BEGIN Excerpted records

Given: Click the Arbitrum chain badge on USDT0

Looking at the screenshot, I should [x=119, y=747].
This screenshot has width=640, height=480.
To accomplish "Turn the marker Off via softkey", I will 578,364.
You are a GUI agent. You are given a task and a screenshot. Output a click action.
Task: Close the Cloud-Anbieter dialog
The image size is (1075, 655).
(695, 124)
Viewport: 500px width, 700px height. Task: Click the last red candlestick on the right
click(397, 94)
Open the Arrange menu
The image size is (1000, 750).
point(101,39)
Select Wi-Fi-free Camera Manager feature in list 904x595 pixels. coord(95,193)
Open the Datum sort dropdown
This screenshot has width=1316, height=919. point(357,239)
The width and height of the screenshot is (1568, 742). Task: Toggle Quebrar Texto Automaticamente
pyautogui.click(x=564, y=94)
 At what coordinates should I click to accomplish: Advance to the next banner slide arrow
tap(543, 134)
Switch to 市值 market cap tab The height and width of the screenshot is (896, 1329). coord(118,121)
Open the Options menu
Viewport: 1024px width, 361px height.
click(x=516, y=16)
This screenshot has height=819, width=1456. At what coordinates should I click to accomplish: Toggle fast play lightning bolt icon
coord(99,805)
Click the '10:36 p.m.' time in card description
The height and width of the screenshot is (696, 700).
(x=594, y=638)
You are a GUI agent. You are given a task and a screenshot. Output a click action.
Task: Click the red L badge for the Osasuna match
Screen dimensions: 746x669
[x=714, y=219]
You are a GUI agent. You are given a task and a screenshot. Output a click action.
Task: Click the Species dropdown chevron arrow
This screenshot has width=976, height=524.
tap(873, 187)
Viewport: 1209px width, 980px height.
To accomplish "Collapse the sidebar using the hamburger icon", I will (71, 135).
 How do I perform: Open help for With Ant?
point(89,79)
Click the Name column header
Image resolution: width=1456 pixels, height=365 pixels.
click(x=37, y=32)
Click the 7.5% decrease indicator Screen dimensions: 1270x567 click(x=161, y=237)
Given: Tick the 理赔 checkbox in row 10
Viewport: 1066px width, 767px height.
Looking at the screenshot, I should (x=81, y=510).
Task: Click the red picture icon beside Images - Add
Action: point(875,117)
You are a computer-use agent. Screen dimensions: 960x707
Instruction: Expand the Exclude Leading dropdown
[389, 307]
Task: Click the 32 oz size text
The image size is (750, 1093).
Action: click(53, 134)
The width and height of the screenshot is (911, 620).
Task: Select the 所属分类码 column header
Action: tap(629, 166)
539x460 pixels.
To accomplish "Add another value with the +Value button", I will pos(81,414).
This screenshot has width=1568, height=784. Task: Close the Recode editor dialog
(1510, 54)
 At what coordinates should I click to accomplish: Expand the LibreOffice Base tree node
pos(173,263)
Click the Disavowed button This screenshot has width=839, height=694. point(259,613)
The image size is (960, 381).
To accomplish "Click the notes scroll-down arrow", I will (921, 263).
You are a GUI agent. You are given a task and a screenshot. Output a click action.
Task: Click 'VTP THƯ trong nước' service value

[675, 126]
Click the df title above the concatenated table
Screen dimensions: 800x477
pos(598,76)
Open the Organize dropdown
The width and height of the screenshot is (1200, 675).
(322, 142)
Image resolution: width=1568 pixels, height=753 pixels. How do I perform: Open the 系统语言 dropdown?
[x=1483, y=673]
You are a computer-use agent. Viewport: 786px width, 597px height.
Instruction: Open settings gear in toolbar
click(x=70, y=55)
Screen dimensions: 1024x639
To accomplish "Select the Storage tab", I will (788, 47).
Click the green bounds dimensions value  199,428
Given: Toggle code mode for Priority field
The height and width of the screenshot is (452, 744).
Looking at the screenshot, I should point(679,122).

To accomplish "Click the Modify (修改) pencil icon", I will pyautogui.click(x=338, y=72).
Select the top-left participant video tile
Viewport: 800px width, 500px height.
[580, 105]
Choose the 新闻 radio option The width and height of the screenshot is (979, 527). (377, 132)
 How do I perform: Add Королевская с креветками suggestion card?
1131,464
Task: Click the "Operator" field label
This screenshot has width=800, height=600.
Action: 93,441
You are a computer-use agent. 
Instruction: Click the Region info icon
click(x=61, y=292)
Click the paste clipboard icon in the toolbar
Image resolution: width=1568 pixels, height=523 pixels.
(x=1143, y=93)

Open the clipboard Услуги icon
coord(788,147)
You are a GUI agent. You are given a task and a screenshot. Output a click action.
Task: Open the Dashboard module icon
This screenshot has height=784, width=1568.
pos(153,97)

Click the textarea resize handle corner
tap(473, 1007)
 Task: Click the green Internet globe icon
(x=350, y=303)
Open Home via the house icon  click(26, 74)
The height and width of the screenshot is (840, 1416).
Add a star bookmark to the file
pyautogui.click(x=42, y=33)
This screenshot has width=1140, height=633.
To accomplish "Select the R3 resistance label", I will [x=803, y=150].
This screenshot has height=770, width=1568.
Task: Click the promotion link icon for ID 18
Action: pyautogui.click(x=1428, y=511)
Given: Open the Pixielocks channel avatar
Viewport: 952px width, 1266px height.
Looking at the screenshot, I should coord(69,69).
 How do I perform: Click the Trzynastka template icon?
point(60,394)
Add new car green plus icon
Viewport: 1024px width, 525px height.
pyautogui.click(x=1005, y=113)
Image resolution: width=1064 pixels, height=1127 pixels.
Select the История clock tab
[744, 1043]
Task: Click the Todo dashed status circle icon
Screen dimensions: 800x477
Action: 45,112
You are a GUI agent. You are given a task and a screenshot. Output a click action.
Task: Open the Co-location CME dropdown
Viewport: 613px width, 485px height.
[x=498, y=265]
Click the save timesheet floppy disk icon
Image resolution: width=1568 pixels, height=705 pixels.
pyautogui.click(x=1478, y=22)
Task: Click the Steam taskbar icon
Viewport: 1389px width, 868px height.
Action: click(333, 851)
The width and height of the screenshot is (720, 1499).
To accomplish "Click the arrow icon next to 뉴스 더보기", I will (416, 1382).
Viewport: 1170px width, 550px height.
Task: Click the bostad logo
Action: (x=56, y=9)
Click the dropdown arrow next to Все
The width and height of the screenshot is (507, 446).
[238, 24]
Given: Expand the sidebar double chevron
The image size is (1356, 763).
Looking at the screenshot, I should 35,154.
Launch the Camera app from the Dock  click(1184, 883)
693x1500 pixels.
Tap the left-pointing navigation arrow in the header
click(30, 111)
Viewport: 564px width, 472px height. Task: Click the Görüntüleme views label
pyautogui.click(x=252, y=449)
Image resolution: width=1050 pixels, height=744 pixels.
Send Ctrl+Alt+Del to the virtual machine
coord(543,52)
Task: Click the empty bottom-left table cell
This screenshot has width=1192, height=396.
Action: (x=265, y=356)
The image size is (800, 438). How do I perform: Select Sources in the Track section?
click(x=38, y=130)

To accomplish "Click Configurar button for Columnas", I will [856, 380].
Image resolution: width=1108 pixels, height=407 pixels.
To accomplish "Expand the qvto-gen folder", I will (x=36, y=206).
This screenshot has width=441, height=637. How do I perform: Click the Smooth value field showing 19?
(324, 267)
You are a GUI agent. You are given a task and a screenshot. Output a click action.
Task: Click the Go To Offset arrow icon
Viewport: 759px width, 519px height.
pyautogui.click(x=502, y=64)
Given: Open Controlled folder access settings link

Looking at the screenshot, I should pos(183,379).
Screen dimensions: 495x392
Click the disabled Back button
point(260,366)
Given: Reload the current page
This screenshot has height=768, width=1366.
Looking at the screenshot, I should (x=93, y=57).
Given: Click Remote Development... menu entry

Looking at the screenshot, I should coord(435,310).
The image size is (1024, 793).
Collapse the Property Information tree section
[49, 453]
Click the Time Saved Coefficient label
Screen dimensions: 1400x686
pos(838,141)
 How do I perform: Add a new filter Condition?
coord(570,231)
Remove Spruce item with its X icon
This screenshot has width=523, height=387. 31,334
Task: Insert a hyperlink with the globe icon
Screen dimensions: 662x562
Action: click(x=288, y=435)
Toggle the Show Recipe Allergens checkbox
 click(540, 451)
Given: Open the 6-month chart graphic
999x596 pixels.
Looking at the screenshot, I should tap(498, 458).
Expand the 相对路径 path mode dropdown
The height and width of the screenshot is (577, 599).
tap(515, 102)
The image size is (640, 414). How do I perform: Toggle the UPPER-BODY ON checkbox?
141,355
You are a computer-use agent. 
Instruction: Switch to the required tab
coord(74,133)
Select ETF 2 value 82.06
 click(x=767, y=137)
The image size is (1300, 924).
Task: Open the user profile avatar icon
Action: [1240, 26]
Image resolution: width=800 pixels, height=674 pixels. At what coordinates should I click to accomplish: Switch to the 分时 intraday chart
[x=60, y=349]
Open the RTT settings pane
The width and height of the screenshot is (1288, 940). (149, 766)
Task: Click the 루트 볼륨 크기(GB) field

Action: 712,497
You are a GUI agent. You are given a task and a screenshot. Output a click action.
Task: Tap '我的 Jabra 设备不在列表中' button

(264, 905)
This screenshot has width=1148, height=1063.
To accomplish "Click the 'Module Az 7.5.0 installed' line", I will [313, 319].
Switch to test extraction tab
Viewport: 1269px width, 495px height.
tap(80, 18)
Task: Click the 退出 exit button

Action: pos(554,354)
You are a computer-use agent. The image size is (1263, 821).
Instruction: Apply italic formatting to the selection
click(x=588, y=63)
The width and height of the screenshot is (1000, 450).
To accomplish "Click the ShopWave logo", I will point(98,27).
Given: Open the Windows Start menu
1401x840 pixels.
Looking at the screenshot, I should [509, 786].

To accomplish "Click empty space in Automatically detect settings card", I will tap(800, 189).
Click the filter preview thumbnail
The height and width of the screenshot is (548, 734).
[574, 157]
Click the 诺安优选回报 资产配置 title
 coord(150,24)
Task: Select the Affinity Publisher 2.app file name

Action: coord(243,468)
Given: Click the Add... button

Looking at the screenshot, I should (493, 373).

END Excerpted records

> **Task prompt**: What is needed is an exact copy of the lines above, from the one containing "Given: Tick the 理赔 checkbox in row 10" through the one containing "You are a computer-use agent. Screen", with nothing added.

> **Result of this task**:
Given: Tick the 理赔 checkbox in row 10
Viewport: 1066px width, 767px height.
Looking at the screenshot, I should (x=81, y=510).
Task: Click the red picture icon beside Images - Add
Action: point(875,117)
You are a computer-use agent. Screen dimensions: 960x707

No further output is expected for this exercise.